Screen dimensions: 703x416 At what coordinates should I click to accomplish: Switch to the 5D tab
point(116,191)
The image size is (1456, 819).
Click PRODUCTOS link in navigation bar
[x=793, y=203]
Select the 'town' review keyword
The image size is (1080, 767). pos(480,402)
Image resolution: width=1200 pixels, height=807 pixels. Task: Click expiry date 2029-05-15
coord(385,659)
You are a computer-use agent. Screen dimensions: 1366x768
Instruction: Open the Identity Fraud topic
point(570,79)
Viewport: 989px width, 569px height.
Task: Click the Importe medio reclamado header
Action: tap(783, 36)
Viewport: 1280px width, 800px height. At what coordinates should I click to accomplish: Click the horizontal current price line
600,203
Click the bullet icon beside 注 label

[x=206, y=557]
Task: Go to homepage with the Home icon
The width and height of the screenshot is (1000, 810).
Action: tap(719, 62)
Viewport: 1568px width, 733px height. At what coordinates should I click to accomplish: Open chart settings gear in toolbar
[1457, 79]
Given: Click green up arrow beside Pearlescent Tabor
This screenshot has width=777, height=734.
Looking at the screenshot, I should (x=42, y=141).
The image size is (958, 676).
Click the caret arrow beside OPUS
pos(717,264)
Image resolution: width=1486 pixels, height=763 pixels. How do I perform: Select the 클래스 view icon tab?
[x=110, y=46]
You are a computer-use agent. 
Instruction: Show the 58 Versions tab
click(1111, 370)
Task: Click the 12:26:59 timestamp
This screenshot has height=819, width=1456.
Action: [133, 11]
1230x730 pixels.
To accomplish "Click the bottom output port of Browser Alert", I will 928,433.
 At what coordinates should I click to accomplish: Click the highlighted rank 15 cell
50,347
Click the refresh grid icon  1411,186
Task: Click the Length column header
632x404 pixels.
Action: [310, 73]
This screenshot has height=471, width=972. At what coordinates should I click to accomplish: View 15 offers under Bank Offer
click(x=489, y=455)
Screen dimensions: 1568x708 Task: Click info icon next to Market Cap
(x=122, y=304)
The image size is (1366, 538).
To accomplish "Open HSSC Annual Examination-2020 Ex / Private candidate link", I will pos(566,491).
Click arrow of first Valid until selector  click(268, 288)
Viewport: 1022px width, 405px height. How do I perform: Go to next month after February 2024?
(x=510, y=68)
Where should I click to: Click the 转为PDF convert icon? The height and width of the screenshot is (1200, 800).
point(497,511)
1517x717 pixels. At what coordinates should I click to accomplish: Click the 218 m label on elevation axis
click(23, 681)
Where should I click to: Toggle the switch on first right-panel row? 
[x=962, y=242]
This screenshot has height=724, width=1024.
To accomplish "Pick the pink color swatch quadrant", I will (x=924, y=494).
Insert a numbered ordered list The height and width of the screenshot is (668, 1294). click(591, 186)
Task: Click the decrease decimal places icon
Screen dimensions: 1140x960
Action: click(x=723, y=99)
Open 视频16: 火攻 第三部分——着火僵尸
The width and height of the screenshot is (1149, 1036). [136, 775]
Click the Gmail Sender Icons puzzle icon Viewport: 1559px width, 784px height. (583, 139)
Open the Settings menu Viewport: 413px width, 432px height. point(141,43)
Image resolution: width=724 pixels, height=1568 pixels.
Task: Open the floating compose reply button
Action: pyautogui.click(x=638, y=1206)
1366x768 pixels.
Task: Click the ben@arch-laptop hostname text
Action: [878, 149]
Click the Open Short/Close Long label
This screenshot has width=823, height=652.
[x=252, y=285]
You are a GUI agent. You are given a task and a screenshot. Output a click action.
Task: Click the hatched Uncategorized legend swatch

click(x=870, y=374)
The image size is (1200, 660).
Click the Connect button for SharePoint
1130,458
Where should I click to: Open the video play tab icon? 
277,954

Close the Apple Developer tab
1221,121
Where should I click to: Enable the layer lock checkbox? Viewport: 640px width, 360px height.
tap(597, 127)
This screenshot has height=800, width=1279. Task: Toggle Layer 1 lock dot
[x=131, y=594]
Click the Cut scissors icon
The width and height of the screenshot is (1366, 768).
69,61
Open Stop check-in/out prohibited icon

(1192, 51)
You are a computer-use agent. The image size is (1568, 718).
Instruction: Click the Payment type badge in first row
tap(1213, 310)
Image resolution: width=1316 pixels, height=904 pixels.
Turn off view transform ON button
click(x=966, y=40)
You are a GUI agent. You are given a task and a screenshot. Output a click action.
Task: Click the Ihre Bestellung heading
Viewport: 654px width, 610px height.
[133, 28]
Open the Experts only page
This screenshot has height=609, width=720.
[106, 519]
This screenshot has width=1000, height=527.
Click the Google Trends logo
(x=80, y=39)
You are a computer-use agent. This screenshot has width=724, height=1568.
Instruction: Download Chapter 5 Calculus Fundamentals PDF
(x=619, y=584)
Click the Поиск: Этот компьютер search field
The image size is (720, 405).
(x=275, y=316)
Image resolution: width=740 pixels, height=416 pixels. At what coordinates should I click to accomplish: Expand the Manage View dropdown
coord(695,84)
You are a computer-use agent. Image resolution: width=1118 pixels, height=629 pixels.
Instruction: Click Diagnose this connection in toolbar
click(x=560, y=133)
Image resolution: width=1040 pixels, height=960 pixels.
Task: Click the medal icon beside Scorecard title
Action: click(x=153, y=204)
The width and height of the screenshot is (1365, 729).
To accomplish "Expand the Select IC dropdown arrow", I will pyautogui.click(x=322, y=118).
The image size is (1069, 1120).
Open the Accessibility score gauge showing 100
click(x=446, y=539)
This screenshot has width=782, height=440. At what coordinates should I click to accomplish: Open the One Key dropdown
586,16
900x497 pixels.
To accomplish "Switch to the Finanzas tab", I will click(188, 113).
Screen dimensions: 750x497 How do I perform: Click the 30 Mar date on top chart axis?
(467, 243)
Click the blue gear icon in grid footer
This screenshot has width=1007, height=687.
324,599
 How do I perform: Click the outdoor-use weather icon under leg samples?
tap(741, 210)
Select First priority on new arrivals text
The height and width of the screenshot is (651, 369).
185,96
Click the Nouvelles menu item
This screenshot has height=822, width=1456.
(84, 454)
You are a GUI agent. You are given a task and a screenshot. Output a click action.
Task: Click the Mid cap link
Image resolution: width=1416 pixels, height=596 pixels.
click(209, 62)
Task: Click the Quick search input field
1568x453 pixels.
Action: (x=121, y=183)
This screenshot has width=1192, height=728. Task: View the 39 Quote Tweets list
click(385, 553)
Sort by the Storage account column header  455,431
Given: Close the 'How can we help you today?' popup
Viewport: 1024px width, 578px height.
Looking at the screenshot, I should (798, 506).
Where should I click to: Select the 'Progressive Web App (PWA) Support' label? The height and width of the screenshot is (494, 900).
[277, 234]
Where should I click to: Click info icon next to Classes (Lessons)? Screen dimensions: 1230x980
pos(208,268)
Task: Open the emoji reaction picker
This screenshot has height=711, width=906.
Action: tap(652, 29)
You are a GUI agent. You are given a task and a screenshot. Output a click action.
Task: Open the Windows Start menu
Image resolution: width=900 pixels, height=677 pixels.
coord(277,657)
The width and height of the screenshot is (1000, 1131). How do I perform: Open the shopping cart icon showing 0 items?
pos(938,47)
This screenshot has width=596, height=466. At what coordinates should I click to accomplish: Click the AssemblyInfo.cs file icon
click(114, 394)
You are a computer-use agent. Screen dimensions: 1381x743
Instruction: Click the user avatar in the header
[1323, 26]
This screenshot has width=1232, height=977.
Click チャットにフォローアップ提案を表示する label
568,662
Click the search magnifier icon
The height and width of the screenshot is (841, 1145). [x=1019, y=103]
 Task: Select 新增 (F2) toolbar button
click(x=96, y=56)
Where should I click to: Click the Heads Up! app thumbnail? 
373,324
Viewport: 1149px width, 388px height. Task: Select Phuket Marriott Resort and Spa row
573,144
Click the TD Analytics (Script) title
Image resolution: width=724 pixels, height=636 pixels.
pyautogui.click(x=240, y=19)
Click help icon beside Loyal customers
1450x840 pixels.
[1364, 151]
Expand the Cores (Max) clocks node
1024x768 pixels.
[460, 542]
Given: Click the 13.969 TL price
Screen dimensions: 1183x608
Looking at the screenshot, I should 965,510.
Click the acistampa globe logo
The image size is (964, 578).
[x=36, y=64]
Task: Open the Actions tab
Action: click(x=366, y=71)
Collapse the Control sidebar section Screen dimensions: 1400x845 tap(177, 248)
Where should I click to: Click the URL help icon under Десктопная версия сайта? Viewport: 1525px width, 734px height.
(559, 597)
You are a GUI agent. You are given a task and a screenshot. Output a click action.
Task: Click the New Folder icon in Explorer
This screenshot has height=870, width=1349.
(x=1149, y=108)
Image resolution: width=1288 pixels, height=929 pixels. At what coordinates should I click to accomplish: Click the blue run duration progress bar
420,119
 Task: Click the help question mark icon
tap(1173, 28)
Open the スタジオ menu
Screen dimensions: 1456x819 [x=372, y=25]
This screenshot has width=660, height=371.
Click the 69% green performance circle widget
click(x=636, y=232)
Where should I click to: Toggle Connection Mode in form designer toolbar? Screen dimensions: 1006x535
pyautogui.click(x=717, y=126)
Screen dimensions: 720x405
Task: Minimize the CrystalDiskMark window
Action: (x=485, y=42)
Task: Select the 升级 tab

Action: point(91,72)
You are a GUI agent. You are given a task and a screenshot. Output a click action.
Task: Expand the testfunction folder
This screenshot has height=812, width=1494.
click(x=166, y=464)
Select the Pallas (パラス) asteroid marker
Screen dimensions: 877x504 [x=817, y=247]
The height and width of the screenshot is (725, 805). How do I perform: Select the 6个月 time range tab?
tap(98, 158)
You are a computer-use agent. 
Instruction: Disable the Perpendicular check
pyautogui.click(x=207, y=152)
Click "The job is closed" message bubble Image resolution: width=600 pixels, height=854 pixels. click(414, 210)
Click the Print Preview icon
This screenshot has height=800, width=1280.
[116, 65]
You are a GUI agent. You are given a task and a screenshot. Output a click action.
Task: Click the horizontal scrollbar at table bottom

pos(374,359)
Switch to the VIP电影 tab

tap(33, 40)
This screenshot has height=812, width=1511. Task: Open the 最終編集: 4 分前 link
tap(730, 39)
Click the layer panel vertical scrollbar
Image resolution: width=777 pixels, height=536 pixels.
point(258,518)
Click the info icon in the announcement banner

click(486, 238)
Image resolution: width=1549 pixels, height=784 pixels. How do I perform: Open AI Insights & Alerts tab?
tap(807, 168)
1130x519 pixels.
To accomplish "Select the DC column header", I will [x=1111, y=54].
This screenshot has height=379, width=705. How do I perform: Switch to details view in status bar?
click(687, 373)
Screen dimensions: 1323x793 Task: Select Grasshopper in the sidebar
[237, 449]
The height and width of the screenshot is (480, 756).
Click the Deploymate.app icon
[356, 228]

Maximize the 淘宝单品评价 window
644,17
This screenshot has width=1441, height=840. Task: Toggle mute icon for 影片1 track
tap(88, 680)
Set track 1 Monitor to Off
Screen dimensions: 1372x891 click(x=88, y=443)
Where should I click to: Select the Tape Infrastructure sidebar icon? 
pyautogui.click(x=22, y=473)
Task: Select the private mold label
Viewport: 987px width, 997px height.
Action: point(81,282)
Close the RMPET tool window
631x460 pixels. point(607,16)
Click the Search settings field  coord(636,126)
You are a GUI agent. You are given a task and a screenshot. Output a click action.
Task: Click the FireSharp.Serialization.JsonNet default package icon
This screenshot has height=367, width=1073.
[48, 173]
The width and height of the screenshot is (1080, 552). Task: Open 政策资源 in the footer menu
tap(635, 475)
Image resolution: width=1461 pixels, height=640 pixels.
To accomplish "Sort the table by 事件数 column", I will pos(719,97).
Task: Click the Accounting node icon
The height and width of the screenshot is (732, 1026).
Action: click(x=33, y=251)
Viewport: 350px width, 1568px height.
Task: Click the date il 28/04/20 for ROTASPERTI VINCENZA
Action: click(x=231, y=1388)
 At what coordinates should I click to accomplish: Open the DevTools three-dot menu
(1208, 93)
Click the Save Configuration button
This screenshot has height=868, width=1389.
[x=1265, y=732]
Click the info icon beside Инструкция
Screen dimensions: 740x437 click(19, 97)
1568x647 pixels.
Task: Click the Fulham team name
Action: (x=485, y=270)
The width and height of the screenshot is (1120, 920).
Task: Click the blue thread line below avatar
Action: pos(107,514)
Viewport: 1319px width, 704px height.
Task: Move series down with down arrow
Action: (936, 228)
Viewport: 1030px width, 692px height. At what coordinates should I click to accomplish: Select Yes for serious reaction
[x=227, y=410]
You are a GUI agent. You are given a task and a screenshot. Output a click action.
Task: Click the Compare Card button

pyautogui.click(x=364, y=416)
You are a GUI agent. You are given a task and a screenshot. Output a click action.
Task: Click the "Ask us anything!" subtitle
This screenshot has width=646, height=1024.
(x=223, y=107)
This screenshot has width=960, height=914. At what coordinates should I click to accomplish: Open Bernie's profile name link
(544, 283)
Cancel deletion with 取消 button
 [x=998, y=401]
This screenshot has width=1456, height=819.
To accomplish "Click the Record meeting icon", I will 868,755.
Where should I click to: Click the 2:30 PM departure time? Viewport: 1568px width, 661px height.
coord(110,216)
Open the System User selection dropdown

▶ **TASK DETAILS**:
Retype everything from the line containing "Image resolution: width=740" down to the line containing "Action: click(x=153, y=204)", both of those lines included, with nothing changed.

▶ **THE SOLUTION**:
Image resolution: width=740 pixels, height=416 pixels. At what coordinates should I click to accomplish: Expand the Manage View dropdown
coord(695,84)
You are a computer-use agent. Image resolution: width=1118 pixels, height=629 pixels.
Instruction: Click Diagnose this connection in toolbar
click(x=560, y=133)
Image resolution: width=1040 pixels, height=960 pixels.
Task: Click the medal icon beside Scorecard title
Action: click(x=153, y=204)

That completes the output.